» **Work to be completed**
Take the line that holds "You are a GUI" and every line after it to the end of the entries, and repeat them exactly without the pictures.

» **Records supplied**
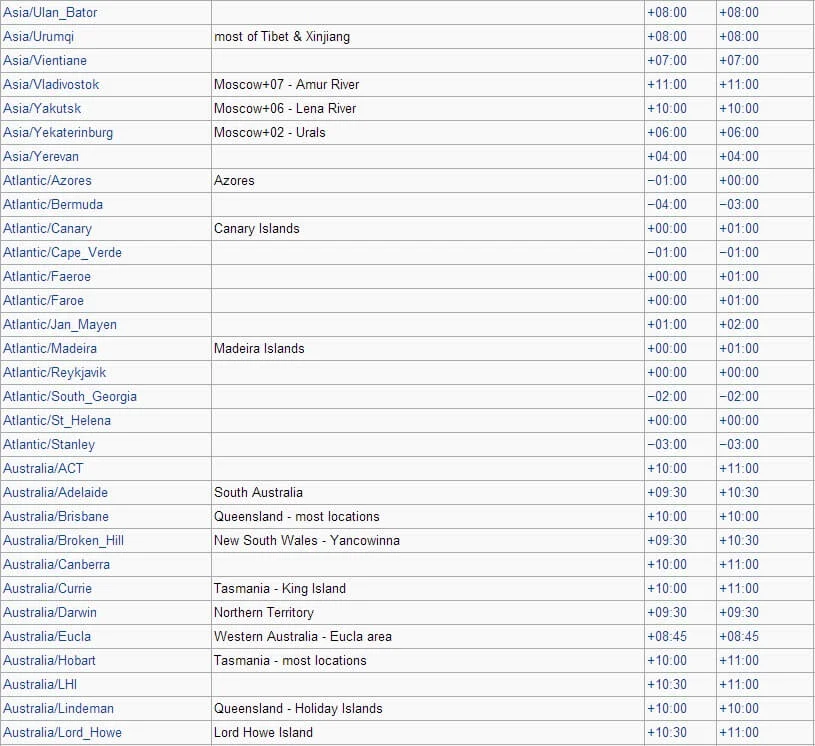Open the Atlantic/Cape_Verde link
The height and width of the screenshot is (746, 815).
(62, 253)
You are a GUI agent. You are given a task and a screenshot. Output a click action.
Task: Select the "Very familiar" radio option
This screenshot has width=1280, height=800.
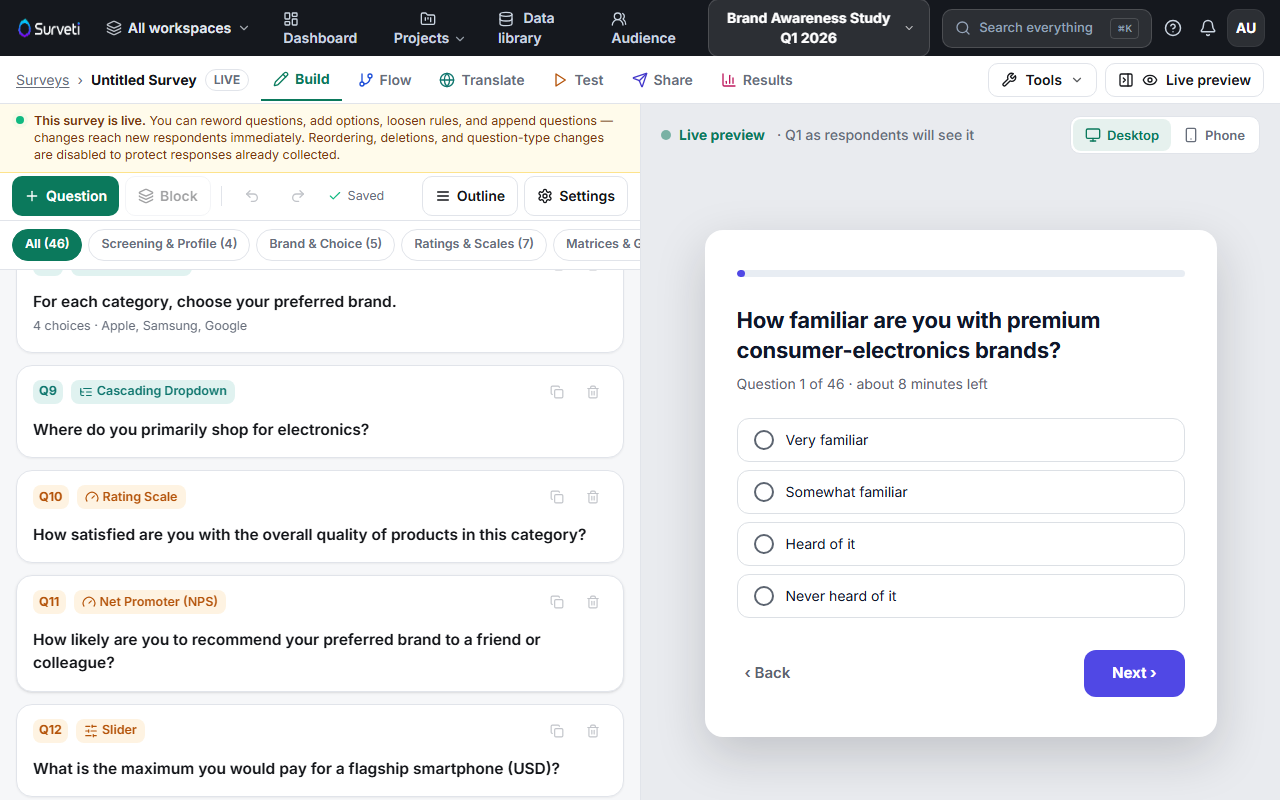960,440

» **The answer**
You are a GUI agent. You are given a task and a screenshot. Output a click action.
Task: Select the "Very familiar" radio option
This screenshot has width=1280, height=800.
960,440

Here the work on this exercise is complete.